IMF approves $2.97 billion for Morocco under Precautionary and Liquidity Line

December 18, 2018 Off By Web Desk

Washington The Executive Board of the International Monetary Fund (IMF) approved a Precautionary and Liquidity Line (PLL) arrangement for Morocco that will provide insurance against external risks, and support the authorities’ policies to reduce fiscal and external vulnerabilities and promote higher and more inclusive growth.

IMF Executive Board said in a statement on Monday that further fiscal consolidation in Morocco will help lower the public debt to GDP ratio over the medium term while securing priority investment and social spending. It added that reforms of education, governance, the labor market, and continued improvement in the business environment will be essential to raise potential growth and reduce high unemployment levels, especially among the youth and women.

The Executive Board explained that under the PLL twoyear arrangement, Morocco will be granted $2.97 billion (about 240 percent of the country’s quota). The access under the arrangement in the first year will be equivalent to $1.73 billion (140 percent of quota).

Morocco has made significant strides in reducing domestic vulnerabilities in recent years. Growth remained robust in 2018 and is expected to accelerate gradually over the medium term, subject to improved external conditions and steadfast reform implementation,” said IMF Deputy Managing Director Mitsuhiro Furusawa.

He added that external imbalances have declined substantially, fiscal consolidation has progressed, and the policy and institutional frameworks have been strengthened, including through the implementation of the recent Organic Budget Law, stronger financial sector oversight, a more flexible exchange rate regime, and an improved business environment.

Nevertheless, Furusawa said, the outlook remains subject to external downside risks, including heightened geopolitical risks, slow growth in Morocco’s main trading partners, and global financial market volatility.

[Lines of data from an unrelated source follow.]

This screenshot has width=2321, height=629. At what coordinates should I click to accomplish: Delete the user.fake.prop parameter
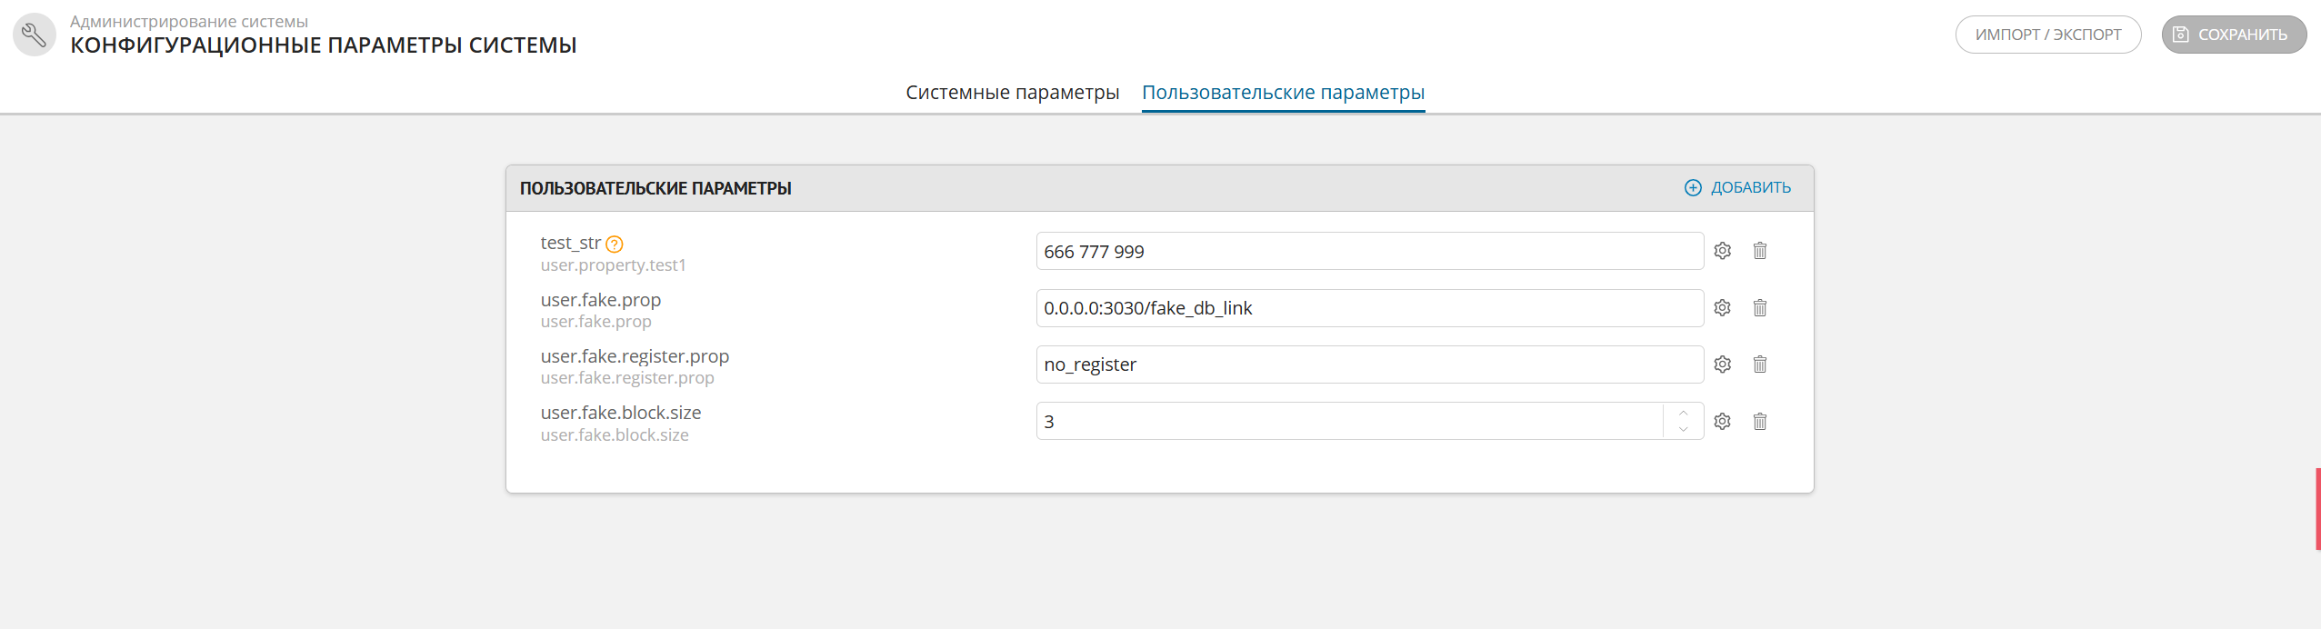1760,307
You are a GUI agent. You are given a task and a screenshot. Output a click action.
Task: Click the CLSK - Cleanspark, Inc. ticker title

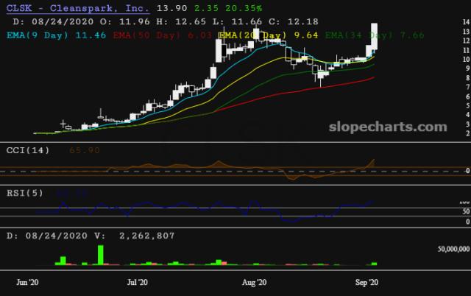[76, 7]
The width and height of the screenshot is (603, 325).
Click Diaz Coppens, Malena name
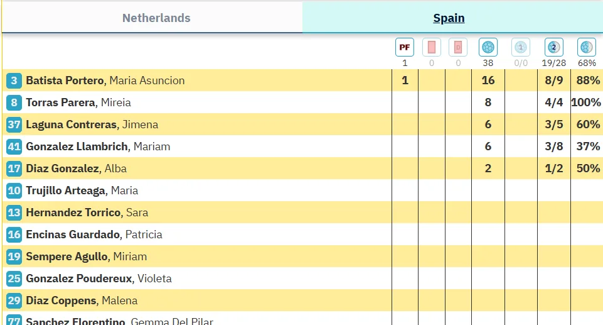[81, 300]
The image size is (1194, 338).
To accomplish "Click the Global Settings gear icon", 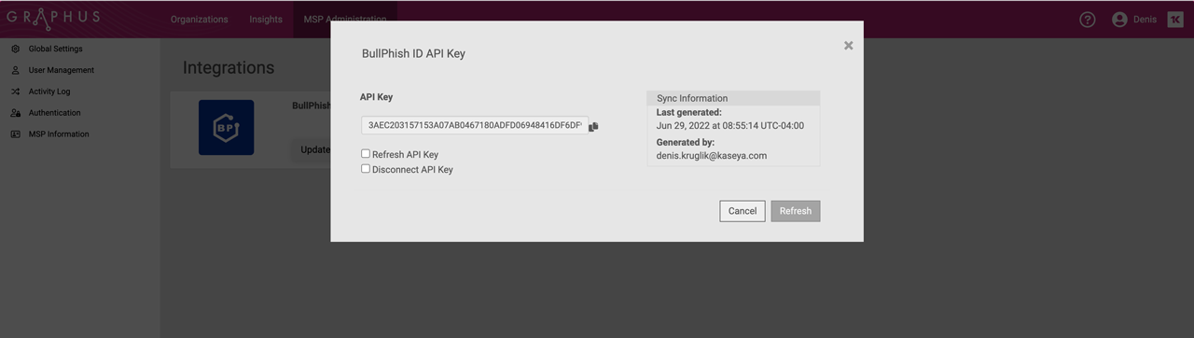I will tap(16, 49).
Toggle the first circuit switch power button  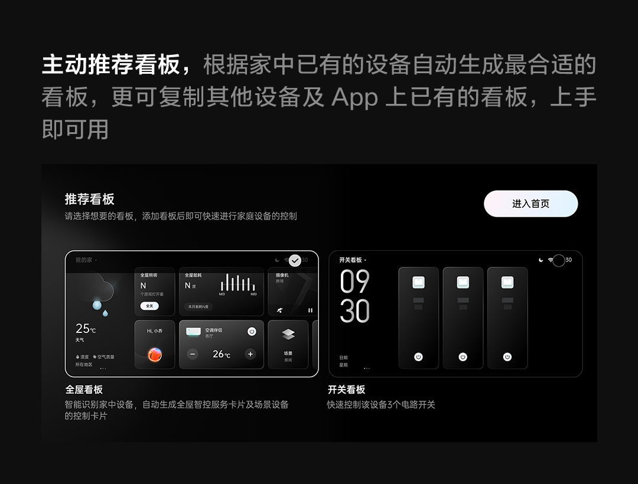click(418, 357)
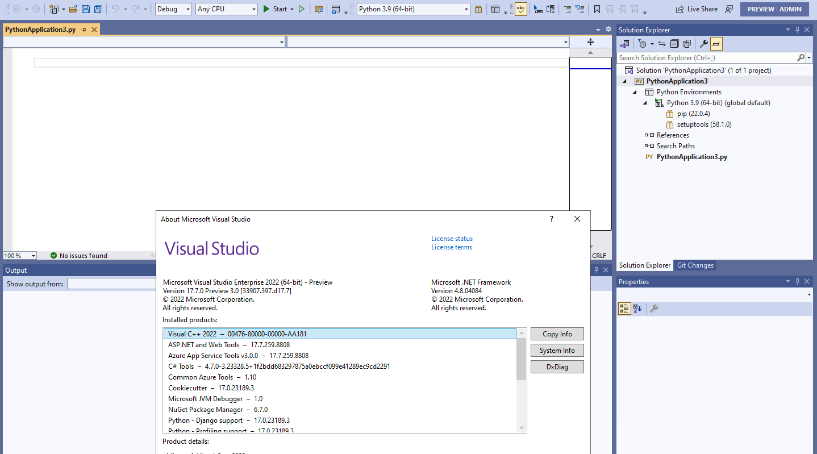The width and height of the screenshot is (817, 454).
Task: Enable the Preview Selected Items toggle
Action: [x=716, y=43]
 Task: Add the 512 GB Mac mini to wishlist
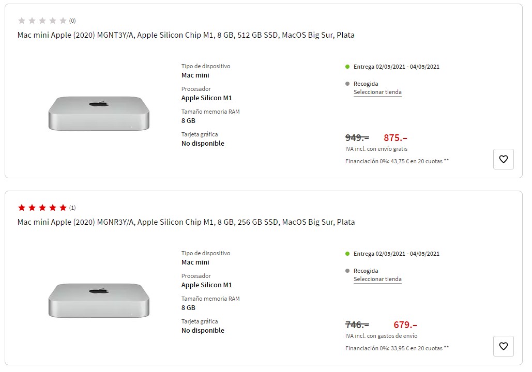504,159
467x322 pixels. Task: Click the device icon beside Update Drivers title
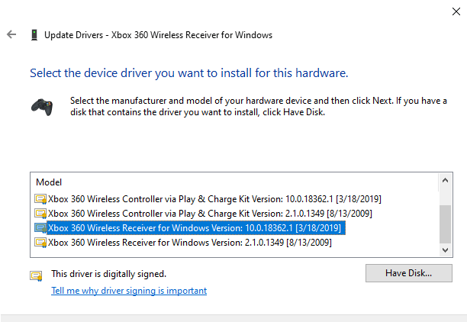click(x=34, y=35)
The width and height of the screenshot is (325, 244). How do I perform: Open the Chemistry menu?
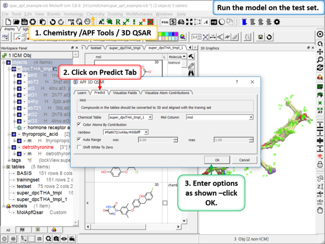[95, 14]
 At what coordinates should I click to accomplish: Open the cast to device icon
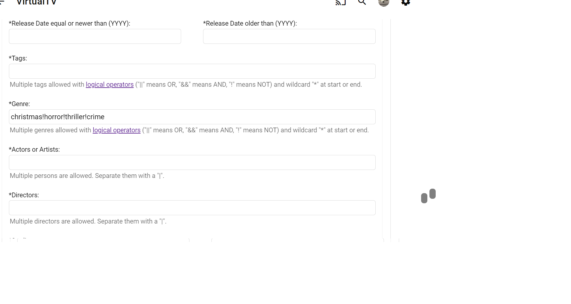point(341,3)
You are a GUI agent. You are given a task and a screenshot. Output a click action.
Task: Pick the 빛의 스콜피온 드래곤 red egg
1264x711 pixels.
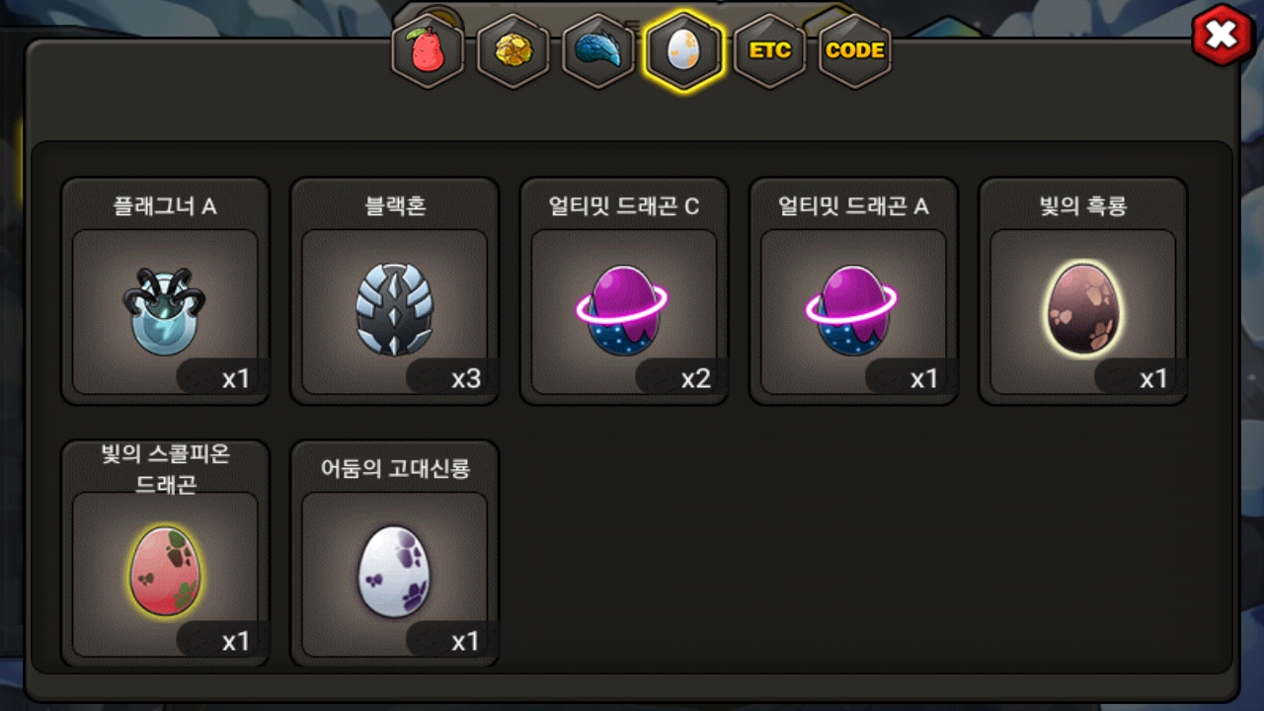pyautogui.click(x=165, y=571)
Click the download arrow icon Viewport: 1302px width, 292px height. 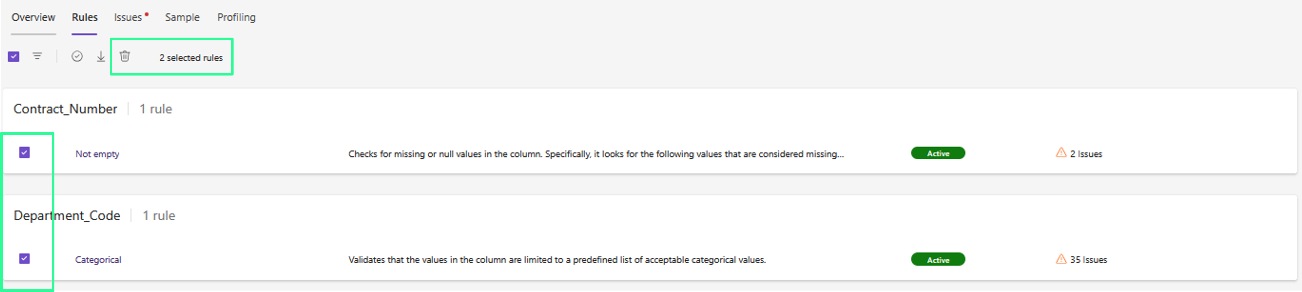[x=101, y=56]
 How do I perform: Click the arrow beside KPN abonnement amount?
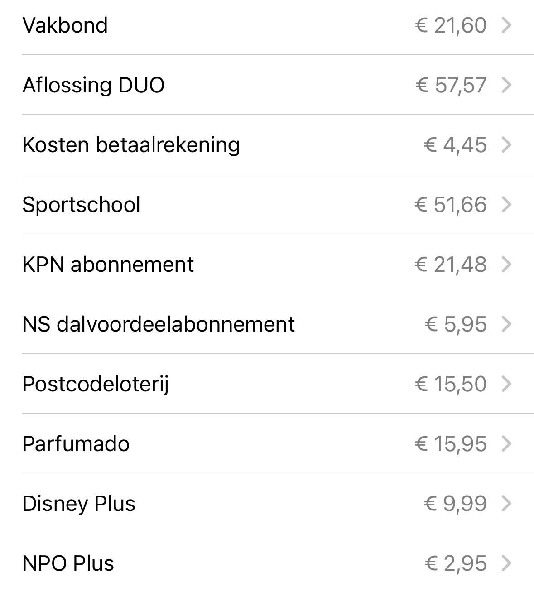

In this context, a successor PLL arrangement with IMF will provide valuable insurance against external risks, and support the authorities’ policies aimed at further reducing fiscal and external vulnerabilities and promoting higher and more inclusive growth.

Building on progress made under past PLL arrangements, further fiscal consolidation will help lower the public debt to GDP ratio over the medium term while securing priority investment and social spending,” he noted.